Takiej właśnie filozofii należało się spodziewać w świecie rządzonym przez najbardziej błyskotliwe przestępcze umysły, jakie spłodziła ludzkość. Umysły ludzi takich jak dr Pohn — socjopatów i prawdopodobnie psychopatów, i ludzi takich jak Cal Tremon, pirat i wielokrotny morderca.
— Naprawdę musimy już zadzwonić do Artura — powiedział Pohn, odwracając się i opuszczając pomieszczenie. Poszedłem za nim. — Obawiam się, że zbyt długo cię przetrzymałem, a nie opłaca się go denerwować.
— Ten Artur… czym on się zajmował? To znaczy, na Zewnątrz?

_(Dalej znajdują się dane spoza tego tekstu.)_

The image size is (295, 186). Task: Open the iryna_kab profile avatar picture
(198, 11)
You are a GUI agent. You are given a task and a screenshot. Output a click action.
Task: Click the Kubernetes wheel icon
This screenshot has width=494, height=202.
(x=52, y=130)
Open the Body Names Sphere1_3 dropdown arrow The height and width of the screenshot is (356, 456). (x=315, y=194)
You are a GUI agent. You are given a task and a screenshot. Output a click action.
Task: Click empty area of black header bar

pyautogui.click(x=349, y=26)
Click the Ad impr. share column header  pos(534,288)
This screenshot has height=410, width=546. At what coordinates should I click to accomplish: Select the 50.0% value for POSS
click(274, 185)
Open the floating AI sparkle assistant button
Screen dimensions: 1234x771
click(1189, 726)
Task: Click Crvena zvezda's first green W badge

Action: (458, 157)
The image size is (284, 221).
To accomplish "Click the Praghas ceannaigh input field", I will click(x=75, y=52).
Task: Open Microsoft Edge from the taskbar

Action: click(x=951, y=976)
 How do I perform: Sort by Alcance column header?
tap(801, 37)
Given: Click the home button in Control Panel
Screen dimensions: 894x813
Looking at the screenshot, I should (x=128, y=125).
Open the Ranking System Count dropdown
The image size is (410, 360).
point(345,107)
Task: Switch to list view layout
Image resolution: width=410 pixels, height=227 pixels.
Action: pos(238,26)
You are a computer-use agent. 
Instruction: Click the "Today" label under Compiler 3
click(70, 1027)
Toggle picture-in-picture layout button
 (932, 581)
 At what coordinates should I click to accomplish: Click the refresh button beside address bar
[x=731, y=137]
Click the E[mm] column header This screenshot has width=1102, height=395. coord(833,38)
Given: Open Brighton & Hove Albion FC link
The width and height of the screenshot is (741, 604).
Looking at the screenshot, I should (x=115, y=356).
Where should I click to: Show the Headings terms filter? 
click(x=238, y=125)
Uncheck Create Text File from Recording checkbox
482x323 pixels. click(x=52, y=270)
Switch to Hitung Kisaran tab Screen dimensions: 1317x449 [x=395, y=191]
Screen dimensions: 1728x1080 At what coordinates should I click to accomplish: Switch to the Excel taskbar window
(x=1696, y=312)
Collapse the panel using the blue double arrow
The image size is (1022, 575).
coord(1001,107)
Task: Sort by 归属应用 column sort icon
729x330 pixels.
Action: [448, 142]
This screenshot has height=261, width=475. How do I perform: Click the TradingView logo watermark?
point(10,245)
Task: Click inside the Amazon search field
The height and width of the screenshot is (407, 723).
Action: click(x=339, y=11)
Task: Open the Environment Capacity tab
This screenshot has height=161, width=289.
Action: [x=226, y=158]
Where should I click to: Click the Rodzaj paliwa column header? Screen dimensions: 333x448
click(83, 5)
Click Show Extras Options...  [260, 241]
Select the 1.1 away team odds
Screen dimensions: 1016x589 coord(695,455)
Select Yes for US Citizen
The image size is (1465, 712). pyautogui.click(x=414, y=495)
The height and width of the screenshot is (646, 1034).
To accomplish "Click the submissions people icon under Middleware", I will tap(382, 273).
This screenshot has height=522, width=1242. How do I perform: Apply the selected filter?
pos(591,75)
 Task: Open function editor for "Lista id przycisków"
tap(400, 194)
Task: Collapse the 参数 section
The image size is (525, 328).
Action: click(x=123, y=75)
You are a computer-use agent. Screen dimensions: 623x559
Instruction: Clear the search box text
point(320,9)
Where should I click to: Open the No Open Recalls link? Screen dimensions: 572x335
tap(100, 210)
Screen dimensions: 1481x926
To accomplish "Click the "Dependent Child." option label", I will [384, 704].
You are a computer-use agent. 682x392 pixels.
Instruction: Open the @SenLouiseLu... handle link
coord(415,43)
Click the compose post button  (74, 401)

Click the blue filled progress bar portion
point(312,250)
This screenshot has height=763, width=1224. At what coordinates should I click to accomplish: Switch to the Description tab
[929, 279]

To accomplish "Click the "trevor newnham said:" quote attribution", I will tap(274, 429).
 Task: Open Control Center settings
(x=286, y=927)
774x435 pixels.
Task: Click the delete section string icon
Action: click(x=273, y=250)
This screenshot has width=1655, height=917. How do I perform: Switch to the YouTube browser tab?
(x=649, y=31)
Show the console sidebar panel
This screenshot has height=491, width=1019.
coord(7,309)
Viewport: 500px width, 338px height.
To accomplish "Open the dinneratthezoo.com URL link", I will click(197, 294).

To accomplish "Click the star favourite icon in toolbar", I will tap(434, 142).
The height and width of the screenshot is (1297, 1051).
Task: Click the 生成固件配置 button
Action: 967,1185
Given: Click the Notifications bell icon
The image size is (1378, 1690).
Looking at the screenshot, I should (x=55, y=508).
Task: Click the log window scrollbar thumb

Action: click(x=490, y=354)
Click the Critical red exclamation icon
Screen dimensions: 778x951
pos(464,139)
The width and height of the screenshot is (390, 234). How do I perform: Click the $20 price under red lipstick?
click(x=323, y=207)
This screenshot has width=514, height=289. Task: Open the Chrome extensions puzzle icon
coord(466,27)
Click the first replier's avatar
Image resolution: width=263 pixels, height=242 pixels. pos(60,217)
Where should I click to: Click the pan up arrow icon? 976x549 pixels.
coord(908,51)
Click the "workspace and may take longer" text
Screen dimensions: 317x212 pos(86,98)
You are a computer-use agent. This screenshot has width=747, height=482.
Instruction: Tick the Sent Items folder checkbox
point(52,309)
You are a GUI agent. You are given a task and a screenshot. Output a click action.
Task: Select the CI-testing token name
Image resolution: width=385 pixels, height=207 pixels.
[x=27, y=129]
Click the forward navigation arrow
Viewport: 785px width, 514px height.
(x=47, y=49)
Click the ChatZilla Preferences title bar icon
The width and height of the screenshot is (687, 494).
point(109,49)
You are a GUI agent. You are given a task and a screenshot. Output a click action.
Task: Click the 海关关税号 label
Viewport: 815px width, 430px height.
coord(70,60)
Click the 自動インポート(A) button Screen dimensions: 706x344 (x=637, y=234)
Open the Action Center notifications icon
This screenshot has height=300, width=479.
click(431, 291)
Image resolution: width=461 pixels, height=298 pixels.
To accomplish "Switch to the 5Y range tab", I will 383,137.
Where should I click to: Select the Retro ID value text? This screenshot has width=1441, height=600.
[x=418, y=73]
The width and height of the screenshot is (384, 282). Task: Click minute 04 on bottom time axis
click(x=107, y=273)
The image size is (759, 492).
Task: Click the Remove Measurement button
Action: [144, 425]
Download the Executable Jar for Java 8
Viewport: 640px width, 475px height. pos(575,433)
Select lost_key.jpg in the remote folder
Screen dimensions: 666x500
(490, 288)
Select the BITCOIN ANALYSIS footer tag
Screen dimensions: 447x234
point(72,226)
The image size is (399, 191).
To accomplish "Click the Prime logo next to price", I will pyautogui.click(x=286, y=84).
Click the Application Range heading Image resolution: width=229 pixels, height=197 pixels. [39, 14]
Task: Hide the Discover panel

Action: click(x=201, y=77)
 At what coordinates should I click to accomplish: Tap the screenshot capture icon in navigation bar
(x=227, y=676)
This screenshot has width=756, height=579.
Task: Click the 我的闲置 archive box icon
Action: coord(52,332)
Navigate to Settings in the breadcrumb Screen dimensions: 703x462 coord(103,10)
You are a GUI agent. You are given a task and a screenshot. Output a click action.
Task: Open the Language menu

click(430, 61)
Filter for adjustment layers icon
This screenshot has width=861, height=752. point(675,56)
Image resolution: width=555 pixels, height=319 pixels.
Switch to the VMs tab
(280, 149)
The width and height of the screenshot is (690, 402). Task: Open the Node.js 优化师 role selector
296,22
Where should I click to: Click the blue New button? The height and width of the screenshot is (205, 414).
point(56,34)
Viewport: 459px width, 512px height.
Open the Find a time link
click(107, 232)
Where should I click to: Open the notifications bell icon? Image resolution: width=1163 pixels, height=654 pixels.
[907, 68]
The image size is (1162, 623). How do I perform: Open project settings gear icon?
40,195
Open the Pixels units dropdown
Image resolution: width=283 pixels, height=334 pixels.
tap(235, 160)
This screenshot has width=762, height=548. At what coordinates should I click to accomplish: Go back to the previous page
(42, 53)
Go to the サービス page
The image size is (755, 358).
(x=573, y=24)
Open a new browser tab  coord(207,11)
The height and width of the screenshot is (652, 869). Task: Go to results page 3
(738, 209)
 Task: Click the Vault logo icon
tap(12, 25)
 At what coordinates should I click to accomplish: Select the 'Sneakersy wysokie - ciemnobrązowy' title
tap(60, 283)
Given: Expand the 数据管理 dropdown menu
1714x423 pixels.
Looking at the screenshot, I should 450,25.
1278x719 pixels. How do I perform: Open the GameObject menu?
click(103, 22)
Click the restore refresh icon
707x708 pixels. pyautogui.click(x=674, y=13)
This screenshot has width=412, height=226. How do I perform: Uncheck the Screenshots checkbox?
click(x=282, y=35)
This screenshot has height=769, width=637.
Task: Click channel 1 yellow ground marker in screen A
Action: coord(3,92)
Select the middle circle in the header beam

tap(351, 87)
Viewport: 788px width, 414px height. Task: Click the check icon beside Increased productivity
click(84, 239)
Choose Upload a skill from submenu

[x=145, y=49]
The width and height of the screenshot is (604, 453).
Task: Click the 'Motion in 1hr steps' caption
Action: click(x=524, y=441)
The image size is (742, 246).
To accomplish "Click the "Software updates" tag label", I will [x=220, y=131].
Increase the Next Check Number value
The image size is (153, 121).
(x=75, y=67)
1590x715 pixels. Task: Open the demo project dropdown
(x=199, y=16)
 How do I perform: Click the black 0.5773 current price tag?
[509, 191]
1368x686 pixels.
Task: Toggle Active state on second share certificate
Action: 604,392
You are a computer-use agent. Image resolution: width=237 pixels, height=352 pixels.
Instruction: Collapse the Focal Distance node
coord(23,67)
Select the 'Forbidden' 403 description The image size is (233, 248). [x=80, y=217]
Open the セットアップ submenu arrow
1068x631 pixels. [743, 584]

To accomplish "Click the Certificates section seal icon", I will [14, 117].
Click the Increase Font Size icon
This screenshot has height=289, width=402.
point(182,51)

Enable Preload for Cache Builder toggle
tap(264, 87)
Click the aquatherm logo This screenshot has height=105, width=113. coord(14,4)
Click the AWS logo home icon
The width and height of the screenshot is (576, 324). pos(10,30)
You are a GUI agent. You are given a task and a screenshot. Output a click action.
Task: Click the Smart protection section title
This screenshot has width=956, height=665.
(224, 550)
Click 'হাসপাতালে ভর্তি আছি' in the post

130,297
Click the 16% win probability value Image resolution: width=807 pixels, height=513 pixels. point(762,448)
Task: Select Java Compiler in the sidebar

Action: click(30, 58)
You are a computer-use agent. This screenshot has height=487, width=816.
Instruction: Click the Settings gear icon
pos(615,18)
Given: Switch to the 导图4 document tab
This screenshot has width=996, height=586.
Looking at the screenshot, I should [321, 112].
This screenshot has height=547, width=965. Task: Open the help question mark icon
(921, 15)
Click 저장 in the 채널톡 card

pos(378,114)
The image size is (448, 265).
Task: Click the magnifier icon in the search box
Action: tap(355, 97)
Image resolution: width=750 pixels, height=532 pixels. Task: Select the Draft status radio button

— I dlaczego tu się znalazł? — doktor zachichotał. — Nie znam szczegółów. Sądzę, iż był kimś bardzo ważnym w hierarchii wojskowej Konfederacji. Generałem lub admirałem. O ile pamiętam, lata temu spowodował wybuch i spalił całą atmosferę jakiejś planety. Zginęło kilka miliardów ludzi. Coś w tym stylu. Zawsze utrzymywał, iż stał się jedynie kozłem ofiarnym, bo wykonał za kogoś całą tę brudną robotę. To wszystko, co na ten temat wiem. Ale to nieprzyjemny gość.
Trudno mi było nie zgodzić się z tą opinią. Zginęło kilka miliardów ludzi…
Kiedyś przypomnę sobie, kim on naprawdę był. Zapamiętam też komentarz doktora Pohna dotyczący liczby śmiertelnych ofiar, wypowiedziany tak, jak gdyby chodziło o miliardy karaluchów, a nie istot ludzkich.